Dataset content:
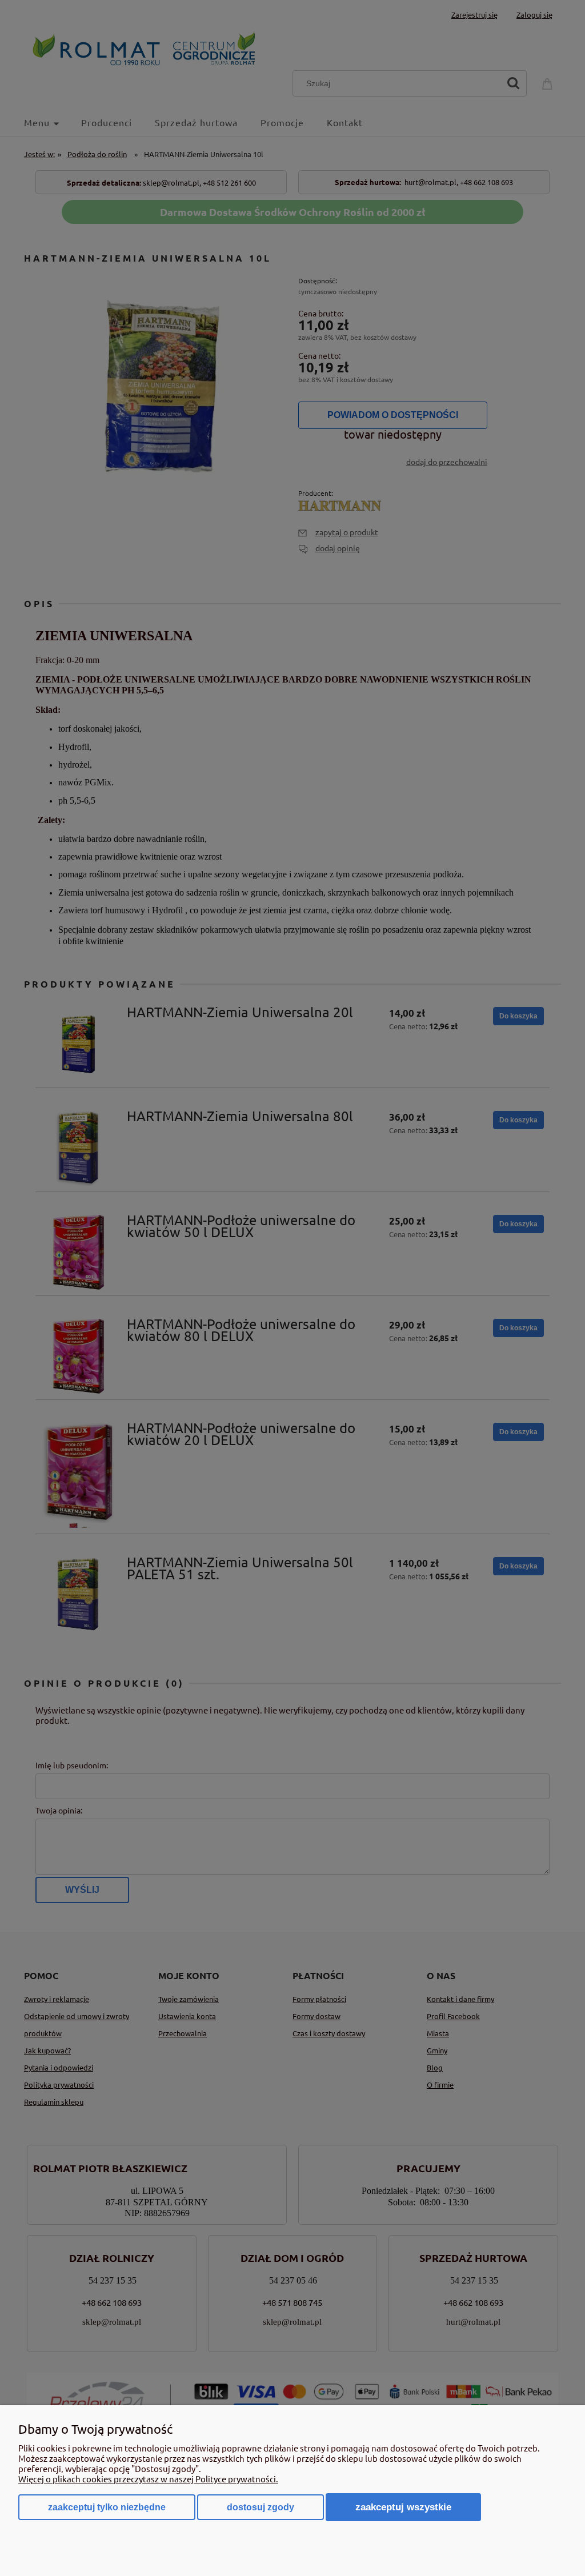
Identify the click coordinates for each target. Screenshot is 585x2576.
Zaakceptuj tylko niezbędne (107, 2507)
--
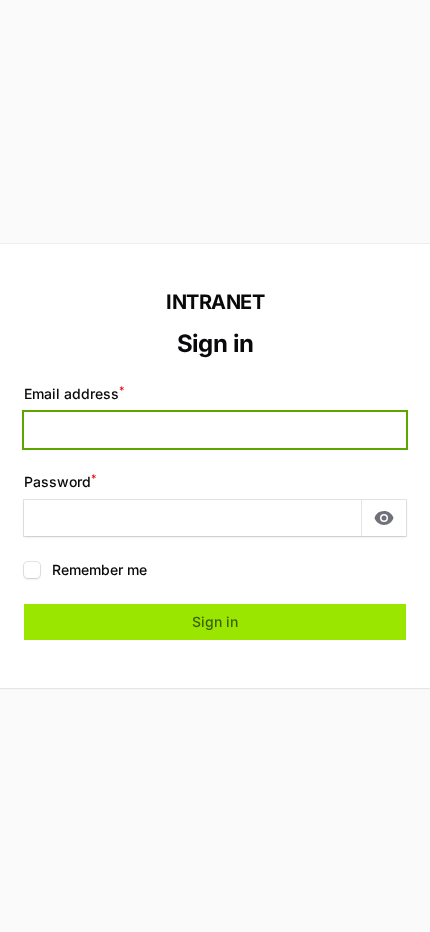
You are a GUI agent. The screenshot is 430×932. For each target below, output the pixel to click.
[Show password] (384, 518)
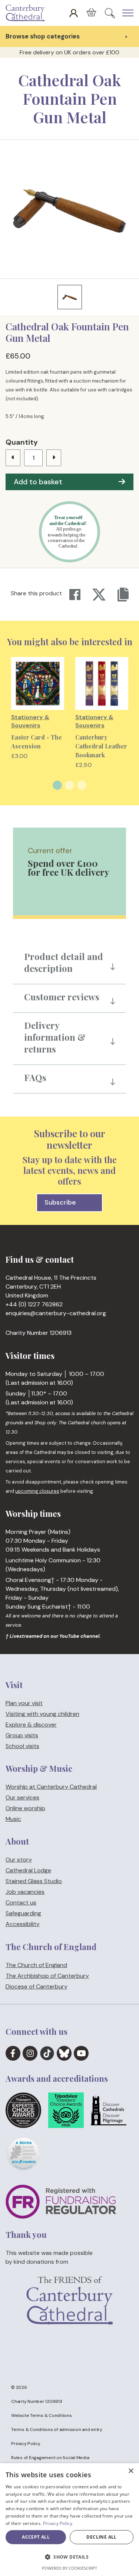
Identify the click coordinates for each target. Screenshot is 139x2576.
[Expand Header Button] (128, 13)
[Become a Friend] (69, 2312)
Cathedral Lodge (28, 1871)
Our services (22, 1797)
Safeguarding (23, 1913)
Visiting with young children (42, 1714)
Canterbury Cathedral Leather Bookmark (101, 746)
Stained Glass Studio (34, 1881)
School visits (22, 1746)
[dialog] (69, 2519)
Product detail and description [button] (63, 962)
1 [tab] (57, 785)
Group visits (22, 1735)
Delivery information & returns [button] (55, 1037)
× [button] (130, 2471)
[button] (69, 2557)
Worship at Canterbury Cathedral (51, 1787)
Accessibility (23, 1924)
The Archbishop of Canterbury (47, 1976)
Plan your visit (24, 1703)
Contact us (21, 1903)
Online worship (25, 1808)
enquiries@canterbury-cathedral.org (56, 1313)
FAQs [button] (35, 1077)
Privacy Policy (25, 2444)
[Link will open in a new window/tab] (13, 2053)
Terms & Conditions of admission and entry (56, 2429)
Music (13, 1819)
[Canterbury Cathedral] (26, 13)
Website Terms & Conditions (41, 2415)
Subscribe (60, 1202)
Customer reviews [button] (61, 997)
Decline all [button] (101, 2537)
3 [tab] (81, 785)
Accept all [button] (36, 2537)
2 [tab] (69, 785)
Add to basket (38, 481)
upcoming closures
...
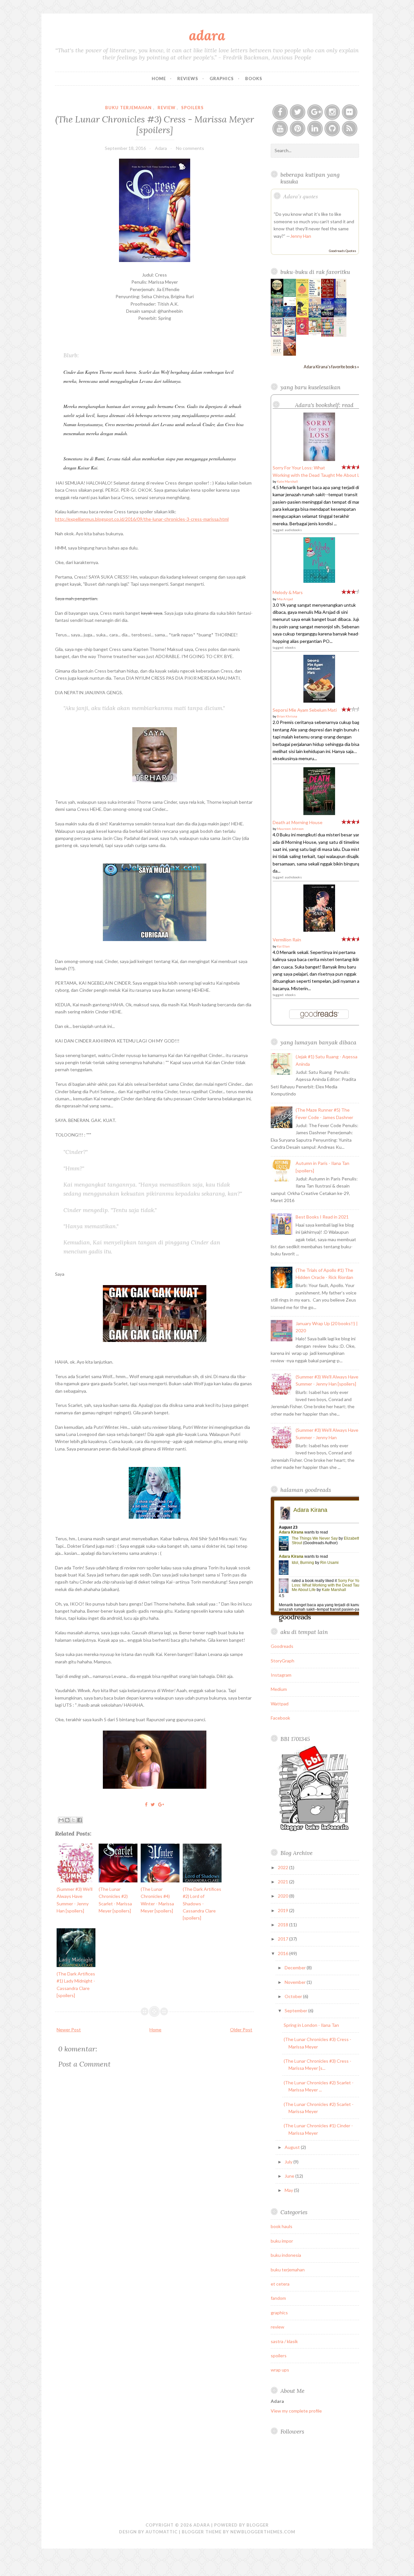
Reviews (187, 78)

Prompt:
Whenever a line above contains "coordinates", copy that line.

Result of this task:
Identify the click coordinates for each target. Screenshot is 585x2576.
Identify the click coordinates for each target. Screenshot is 139x2576.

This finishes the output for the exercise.